MOSCOW (AP) — Russia on Tuesday said it's ready to support a U.N. resolution endorsing former U.N. Secretary-General Kofi Annan's plan for settling the Syrian crisis, signaling it is prepared to raise the pressure on its old ally.
Russian Foreign Minister Sergey Lavrov warned that the resolution shouldn't turn into an ultimatum to the Syrian government, setting the stage for tough bargaining over the wording of the document at the U.N. Security Council.
But Mr. Lavrov's statement appeared to indicate growing impatience with Syrian President Bashar Assad. Russia and China twice have shielded Mr. Assad's regime from the U.N. sanctions over its yearlong crackdown on protesters, in which more than 8,000 have died. But the Kremlin has also offered strong support to Mr. Annan, who is joint U.N. and Arab League special envoy.
Mr. Annan met twice with Mr. Assad earlier this month and made proposals to end the bloodshed, which haven't yet been made public. Mr. Lavrov said that Mr. Annan's proposals now should be unveiled, adding that Moscow stands ready to back a U.N. Security Council resolution supporting it.

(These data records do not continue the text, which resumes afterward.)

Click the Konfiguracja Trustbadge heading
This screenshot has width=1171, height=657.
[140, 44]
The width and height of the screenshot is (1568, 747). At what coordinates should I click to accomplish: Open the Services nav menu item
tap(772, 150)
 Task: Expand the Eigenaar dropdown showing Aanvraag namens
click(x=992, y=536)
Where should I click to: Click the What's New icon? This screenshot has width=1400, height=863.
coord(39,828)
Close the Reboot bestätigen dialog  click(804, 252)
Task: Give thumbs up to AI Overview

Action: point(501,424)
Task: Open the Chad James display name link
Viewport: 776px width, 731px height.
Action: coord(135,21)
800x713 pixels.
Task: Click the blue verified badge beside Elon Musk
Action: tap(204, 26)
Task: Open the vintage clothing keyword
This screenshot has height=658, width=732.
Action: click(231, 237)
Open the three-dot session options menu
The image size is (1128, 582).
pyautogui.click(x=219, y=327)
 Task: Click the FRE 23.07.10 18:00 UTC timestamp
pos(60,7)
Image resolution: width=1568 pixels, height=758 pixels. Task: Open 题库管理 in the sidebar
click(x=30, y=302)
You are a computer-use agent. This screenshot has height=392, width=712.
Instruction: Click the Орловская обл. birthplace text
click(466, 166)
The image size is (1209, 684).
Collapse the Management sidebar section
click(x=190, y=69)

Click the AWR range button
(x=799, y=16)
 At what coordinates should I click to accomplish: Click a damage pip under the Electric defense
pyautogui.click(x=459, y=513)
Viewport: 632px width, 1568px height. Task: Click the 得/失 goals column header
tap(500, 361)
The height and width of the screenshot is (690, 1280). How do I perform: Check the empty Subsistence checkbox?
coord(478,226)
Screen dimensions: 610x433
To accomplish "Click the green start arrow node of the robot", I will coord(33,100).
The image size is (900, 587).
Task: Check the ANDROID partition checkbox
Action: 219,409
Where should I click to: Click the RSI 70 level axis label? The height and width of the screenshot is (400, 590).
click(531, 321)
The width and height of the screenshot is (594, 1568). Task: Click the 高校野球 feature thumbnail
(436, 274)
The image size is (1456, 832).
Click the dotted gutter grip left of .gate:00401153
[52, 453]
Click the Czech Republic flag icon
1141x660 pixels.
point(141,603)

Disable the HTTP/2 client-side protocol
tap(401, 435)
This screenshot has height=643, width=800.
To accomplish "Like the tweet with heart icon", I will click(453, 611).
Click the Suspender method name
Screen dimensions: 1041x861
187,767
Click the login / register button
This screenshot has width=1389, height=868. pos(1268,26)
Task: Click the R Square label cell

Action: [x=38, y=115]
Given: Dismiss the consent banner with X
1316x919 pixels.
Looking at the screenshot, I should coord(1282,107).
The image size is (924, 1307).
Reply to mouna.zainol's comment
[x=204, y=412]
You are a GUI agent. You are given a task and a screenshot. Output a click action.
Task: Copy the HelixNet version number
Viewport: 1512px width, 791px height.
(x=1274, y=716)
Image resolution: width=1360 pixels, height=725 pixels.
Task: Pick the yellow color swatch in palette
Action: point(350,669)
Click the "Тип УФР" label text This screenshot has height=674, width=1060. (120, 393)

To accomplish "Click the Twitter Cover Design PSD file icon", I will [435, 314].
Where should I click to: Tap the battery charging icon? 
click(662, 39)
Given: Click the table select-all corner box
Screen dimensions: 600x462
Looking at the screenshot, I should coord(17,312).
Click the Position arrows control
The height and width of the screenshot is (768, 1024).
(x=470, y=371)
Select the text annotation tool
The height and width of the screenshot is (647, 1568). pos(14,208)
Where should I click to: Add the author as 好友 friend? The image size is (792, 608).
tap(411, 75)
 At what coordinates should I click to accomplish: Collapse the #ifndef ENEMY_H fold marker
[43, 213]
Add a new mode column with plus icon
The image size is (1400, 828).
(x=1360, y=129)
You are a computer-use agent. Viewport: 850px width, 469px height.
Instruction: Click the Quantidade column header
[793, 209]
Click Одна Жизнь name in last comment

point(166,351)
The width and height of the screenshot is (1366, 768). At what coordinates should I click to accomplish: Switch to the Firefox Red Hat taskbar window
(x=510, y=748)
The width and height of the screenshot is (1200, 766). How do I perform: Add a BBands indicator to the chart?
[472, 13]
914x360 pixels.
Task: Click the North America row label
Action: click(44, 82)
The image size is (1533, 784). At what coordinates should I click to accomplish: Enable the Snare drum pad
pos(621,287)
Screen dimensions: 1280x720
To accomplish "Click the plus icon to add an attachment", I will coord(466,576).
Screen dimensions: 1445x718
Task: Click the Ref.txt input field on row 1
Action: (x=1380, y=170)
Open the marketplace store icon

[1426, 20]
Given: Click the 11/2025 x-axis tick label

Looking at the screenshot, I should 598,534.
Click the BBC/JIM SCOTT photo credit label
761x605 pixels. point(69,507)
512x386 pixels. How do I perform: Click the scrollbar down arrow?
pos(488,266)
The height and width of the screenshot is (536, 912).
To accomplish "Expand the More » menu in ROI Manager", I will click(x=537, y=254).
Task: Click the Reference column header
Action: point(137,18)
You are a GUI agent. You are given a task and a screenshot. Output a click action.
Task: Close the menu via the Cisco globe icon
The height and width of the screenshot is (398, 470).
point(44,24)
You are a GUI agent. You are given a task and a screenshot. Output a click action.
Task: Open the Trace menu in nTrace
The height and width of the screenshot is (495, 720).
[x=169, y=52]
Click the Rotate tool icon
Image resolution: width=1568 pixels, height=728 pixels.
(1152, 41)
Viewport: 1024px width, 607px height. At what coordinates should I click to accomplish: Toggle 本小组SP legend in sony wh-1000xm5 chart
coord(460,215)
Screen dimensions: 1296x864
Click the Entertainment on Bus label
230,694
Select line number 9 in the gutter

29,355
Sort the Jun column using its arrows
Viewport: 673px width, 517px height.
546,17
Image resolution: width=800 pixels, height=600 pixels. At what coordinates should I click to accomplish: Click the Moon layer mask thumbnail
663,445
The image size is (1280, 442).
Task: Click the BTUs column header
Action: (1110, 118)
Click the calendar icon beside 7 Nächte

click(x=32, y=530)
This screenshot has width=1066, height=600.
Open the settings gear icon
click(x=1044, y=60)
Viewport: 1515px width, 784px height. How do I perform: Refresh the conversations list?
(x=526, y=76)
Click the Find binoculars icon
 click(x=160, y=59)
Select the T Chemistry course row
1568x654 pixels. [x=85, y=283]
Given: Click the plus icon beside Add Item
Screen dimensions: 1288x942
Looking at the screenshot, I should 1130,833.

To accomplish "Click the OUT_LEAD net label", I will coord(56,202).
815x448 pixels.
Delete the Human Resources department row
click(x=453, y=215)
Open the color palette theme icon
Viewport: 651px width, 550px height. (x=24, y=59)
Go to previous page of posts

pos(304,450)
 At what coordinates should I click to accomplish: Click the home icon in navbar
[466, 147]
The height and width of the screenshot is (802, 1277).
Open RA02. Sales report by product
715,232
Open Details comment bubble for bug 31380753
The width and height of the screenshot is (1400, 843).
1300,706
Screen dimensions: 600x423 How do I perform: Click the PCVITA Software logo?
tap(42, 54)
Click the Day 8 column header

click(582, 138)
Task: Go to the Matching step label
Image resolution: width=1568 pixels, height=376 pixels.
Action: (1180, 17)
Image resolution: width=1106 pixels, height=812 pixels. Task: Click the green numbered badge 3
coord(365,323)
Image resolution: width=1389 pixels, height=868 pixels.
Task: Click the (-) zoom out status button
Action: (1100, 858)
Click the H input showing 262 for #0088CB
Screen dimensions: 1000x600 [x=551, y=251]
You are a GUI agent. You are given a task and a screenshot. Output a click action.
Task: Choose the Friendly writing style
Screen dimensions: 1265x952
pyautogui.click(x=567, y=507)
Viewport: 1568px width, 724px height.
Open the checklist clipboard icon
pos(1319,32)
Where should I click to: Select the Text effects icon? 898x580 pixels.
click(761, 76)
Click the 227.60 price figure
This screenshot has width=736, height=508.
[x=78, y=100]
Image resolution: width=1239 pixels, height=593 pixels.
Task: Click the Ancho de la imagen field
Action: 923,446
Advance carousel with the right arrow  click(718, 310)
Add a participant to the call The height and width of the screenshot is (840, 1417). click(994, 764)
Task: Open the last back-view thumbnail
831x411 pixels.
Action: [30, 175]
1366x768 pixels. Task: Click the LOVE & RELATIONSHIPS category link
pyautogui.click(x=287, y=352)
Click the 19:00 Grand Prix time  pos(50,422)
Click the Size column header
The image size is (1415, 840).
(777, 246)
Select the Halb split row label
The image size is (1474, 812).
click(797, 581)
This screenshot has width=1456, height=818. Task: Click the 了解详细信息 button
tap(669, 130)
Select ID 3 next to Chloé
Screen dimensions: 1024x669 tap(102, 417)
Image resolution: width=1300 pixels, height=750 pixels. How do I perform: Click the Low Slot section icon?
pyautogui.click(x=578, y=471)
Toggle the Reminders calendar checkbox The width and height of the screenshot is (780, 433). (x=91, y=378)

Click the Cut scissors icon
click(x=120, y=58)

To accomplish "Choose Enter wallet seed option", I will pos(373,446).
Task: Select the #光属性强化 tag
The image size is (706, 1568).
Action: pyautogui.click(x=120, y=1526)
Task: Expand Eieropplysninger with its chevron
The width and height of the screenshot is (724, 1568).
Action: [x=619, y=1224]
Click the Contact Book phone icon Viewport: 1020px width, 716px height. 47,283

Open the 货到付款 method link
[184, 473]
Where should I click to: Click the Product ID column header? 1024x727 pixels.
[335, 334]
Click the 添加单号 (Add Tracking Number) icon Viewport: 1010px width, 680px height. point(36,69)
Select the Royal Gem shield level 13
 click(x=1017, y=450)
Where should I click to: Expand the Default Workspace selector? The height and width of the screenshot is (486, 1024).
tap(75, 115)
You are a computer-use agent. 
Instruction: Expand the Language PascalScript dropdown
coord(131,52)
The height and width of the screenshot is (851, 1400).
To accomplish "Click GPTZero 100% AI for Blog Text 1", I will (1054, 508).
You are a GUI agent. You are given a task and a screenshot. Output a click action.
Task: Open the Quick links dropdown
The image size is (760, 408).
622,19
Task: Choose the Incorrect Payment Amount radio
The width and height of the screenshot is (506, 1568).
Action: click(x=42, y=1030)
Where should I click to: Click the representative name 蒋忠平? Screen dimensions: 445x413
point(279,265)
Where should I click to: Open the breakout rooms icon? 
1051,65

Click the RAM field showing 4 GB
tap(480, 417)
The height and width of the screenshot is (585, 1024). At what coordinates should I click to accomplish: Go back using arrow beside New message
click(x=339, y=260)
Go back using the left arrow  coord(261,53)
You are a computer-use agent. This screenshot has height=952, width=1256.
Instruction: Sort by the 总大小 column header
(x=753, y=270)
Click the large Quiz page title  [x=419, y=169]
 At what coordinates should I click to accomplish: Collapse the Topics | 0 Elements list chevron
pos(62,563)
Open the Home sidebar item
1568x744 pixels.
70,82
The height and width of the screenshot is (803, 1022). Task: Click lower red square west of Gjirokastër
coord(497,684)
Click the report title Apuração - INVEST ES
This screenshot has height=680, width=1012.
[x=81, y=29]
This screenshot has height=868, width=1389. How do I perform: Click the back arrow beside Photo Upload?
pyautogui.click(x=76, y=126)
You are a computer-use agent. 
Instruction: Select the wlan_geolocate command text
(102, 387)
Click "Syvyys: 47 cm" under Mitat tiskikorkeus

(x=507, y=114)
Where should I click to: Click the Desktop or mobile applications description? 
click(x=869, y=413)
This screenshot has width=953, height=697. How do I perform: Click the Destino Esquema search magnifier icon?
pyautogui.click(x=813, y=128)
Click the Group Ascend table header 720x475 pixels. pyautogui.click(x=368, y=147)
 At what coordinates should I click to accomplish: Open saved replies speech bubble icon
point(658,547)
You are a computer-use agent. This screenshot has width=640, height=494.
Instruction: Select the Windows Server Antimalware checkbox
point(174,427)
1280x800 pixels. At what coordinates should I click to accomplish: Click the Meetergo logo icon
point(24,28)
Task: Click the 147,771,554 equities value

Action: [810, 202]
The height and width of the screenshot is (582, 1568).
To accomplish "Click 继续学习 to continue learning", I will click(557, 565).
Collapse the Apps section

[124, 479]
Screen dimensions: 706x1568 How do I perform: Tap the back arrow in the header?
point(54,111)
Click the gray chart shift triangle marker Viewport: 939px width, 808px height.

"The Security Council should support them not as an ultimatum, but as a basis for the continuing efforts by Kofi Annan aimed at reaching accord between all the Syrians, the government and all opposition groups on all key issues, such as humanitarian corridors, halting hostilities by all parties, the beginning of a political dialogue and offering access to the media," Mr. Lavrov said at a news conference following talks in Moscow with his Lebanese counterpart.
Mr. Lavrov said over the weekend that Mr. Annan's plan doesn't contain a demand for Mr. Assad to step down. On Tuesday, he reaffirmed Russia's call for a simultaneous cease-fire by the government and the opposition forces.
MR. Lavrov also said that a Russian navy oil tanker anchored at the Syrian port of Tartus is on a mission to assist Russian naval ships on anti-piracy patrols in the Gulf of Aden. He scoffed at media reports alleging a Russian military buildup in Syria, saying that the group of servicemen on board the tanker is intended to protect it from pirates in the waters off Africa's coast.
Mr. Lavrov's statement followed Moscow's strong call on the Syrian government to open humanitarian corridors that would allow the International Committee of the Red Cross to treat the victims of the fighting. Moscow also urged Damascus to grant the Red Cross access to jailed protesters.
While Russia previously backed the Red Cross' call for a cease-fire, but Monday's statement from the Foreign Ministry that followed Mr. Lavrov's talks with the ICRC chief was worded more strongly than the previous ones.
Speaking before the Russian parliament last week, Mr. Lavrov criticized Mr. Assad for being to slow to implement long-needed reforms and warned that the conflict in the Arab state could spiral out of control. He also complained in a weekend interview with state television about the "unproportional" use of force by the government troops and said that Moscow disagrees with many of the decisions made by the Syrian leadership.
"We are supporting the need to start a political process, and to do that, it's necessary to have a cease-fire first," Mr. Lavrov said. "Russia will do everything for that, irrespective of the decisions made by the Syrian government. We disagree with many of those, by the way."